To get a sense of Duchêne’s sauce game, the team points to a sweet potato and asparagus dish that’ll come with a honey Champagne sauce and a halibut with vin jaune sauce. There’s also a pork necks and crab dumpling dish, in which the wrappers are replaced by chard leaves, sauced in a tamarind soubise and pork jus. Duchêne is also excited about having one big, shared plate on the menu — the opening candidate will be lamb saddle with the loin and belly prepared two different ways.

Halibut with cipollini onions and vin jaune sauce.
Sweet potato and white asparagus with honey Champagne sauce and trout roe.

On the sweet side, expect rotating sundaes that’ll veer into sorbets as the weather gets warmer (for now, there’s a grilled vanilla sundae with miso fudge and peanuts) and a chocolate tart with maitake mushroom ice cream.

“I love vegetables and dessert,” says Duchêne. “I really want to do a watercress sundae, something crazy fun.”

If you can’t imagine vegetables in your desserts, well … Let’s just say Margot’s not stopping there.

3. And what does Margot like to drink?

The main focus of the beverage program, and also Green’s area of expertise, is on natural wines. “It’s such an inclusive community,” says Green, and the list here, starting with about 70 labels, will veer toward a younger generation of producers who are “championing different varietals and doing something perhaps a little bit different than the status quo,” she says. Green mentions Italy’s Alessandra Divella, the Mosse family in the Loire, Domaine Rougeot in Burgundy, and California’s Ruth Lewandowski, “people who are coming from more storied regions, but have definitely done something a little bit out of the norm.”

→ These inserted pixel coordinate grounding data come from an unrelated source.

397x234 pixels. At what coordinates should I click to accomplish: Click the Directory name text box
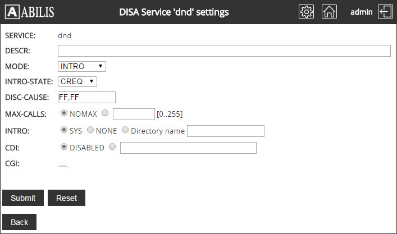pyautogui.click(x=226, y=131)
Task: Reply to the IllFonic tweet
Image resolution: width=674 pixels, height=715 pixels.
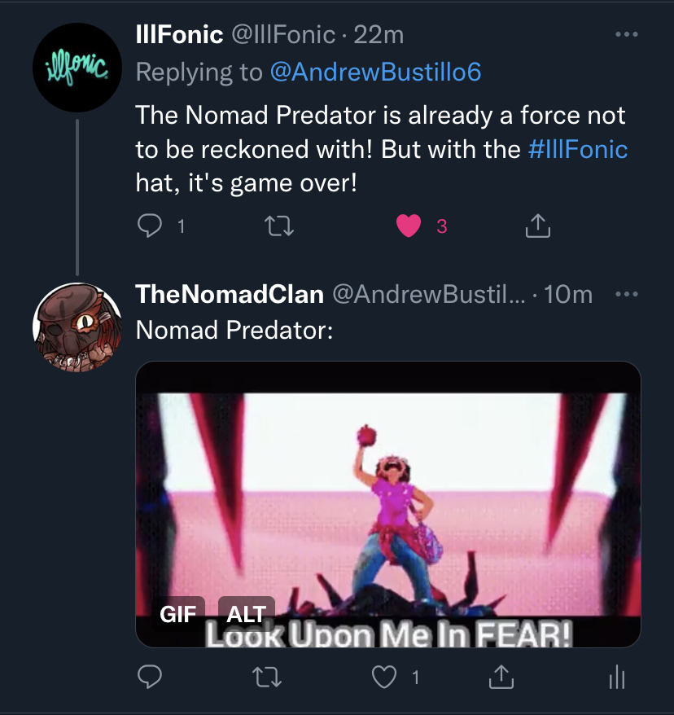Action: pos(150,226)
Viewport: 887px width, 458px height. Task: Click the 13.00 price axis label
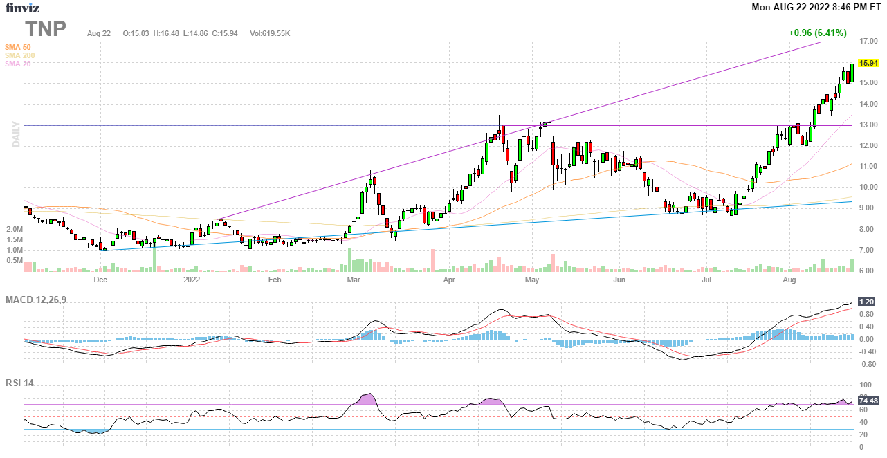[868, 125]
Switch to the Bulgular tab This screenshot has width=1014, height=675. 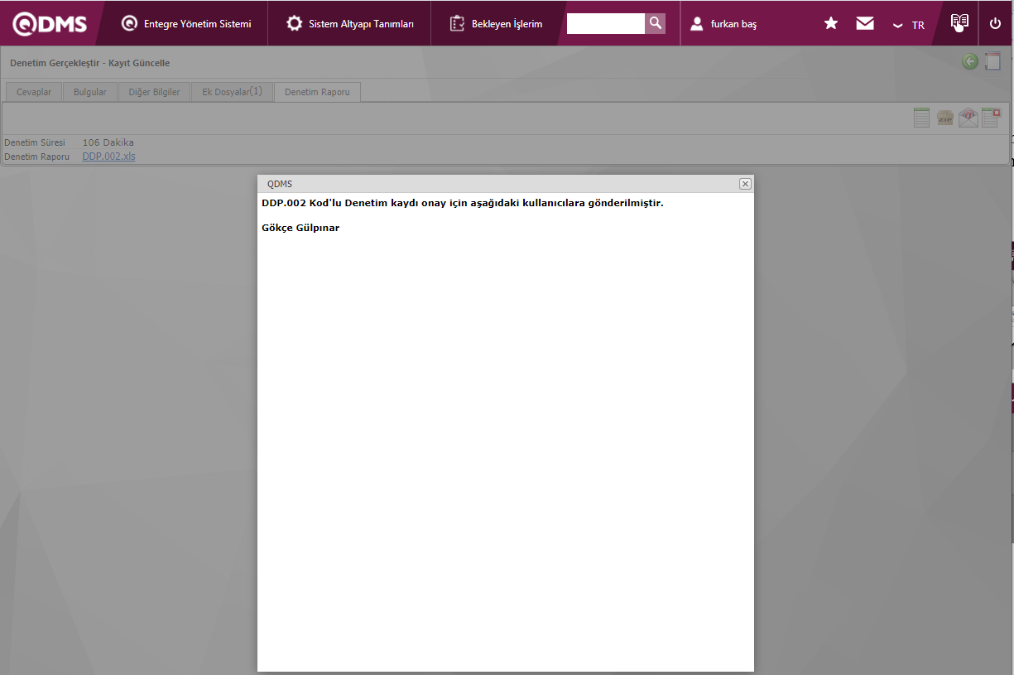tap(90, 92)
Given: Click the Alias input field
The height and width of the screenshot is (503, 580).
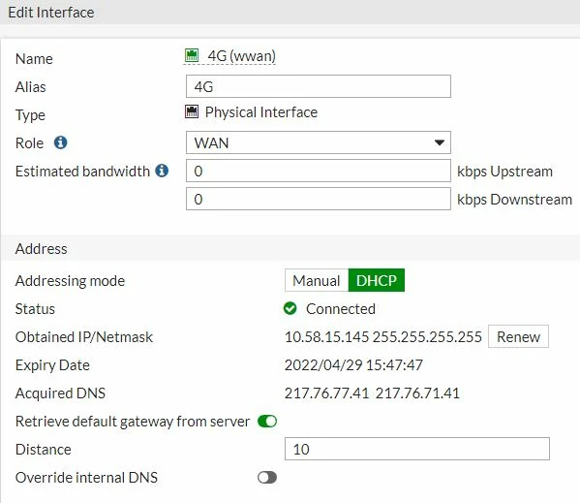Looking at the screenshot, I should click(319, 86).
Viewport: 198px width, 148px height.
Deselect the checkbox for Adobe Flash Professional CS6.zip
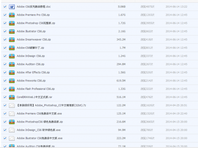5,89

On the cocktail front, the team worked with Eleven Madison Park bar manager Kat Foster on a batch of culinary-driven drinks, designed to pair, like the wines, with Duchêne’s food. But it goes beyond simply pairing: the kitchen and bar will be working in tandem. What is a byproduct from the kitchen could become an ingredient in a cocktail, and vice versa. Hence: perhaps drinking your vegetables.

“When I think about beverage, I’m actively thinking about how things are going to feel in the glass next to Alexia’s food,” says Green. “What can we utilize with [what] the kitchen isn’t using? How can we work together to make sure that we’re using everything that we’re receiving from these farms?”

“It’s important for us to all work together and have this real bond and comprehensibility of each other’s jobs,” says Duchêne. “I feel like the disconnect between front of house and back of house is quite present, and that’s what we don’t want to replicate here.”

The lamb saddle to share, featuring the loin and lamb belly skewers.
The lamb saddle to share, featuring the loin and lamb belly skewers.

4. Margot wants to go beyond the limits of a traditional restaurant.

Chambers is quick to point out that founding a hospitality group when you’ve only just begun to bring one restaurant to life may be unusual. But for the team, it’s essential to what they seek to accomplish.

“I think it’s really integral to our business model that we exist out of the four walls of a restaurant space,” says Chambers of Three Top. “The ultimate goal is to create an ecosystem of projects that really speak to one another.”

For Margot, that’ll translate to its upstairs space (“a construction zone right now,” jokes Chambers), which will one day hold all the community programming Three Top wants to pursue — things like educational workshops and events around wine, food, and sustainability in those two landscapes.

“Accessibility really is kind of the name of the game,” says Chambers. “Not everyone is going to be able to dine [with us], both capacity-wise and budget-wise. And so, by incorporating community programming that’s free, that kind of lessens the barrier to entry that most traditional restaurants have.”

For now, the team is excited to introduce Margot to the Fort Greene community.

“Fort Greene has been some kind of home to both Kip and I for a long time, and I just really love the neighborhood,” says Chambers. “We’ve met our neighbors and have a dialogue with everyone. That’s kind of the dream to me: to be firmly rooted in your community.”


Margot is open daily  for dinner, from 5 to 10 p.m. Weekend lunch will debut later this summer.